I think the Sony hot shoe is a lame excuse it's not like I could enter change my Sony and Nikon flashes even if they did fit.
Actually... you could. You can, for example, mount a Canon flash on a Nikon, or a Pentax, etc. but the catch is you'd have to use the flash in "manual" mode (no E-TTL or iTTL, etc.) That's because the industry-standard for the hot-shoe design is that the electrical contacts that matter are the ground plate of the foot (sometime the foot is plastic in which case they usually put a metal contact on it so that it conducts the signal into the metal "shoe" on the camera body) and the center pen. When you close the circuit between the center pen and the ground plate, the flash will fire manually.

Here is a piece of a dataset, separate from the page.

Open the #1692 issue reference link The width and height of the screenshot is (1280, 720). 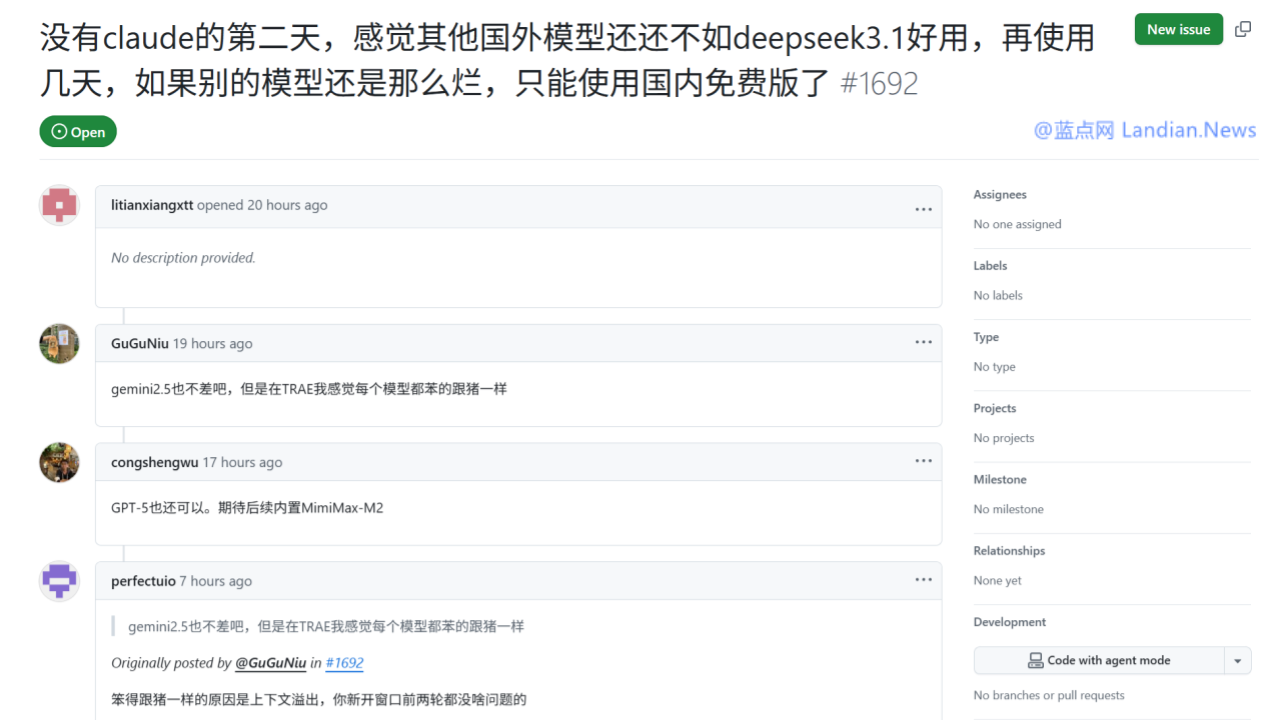[x=344, y=663]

The rest of the pins control the added features of the flash. For example... the original "automatic" modes merely told the camera to set a specific f-stop and that was it. Internal to the flash was a sensor that measured the reflected light and killed the light as soon as enough reflection had been received. It worked, it was automatic, but it was also easy to fool. The industry went through several iterations that improved automatic flash to arrive at the systems we have today. BUT... most studio flashes are still manual.
So if you want to use a wireless radio flash trigger (Pocket Wizard, etc.) you can get these for Canon & Nikon... but as far as I know, you can't get one for Sony.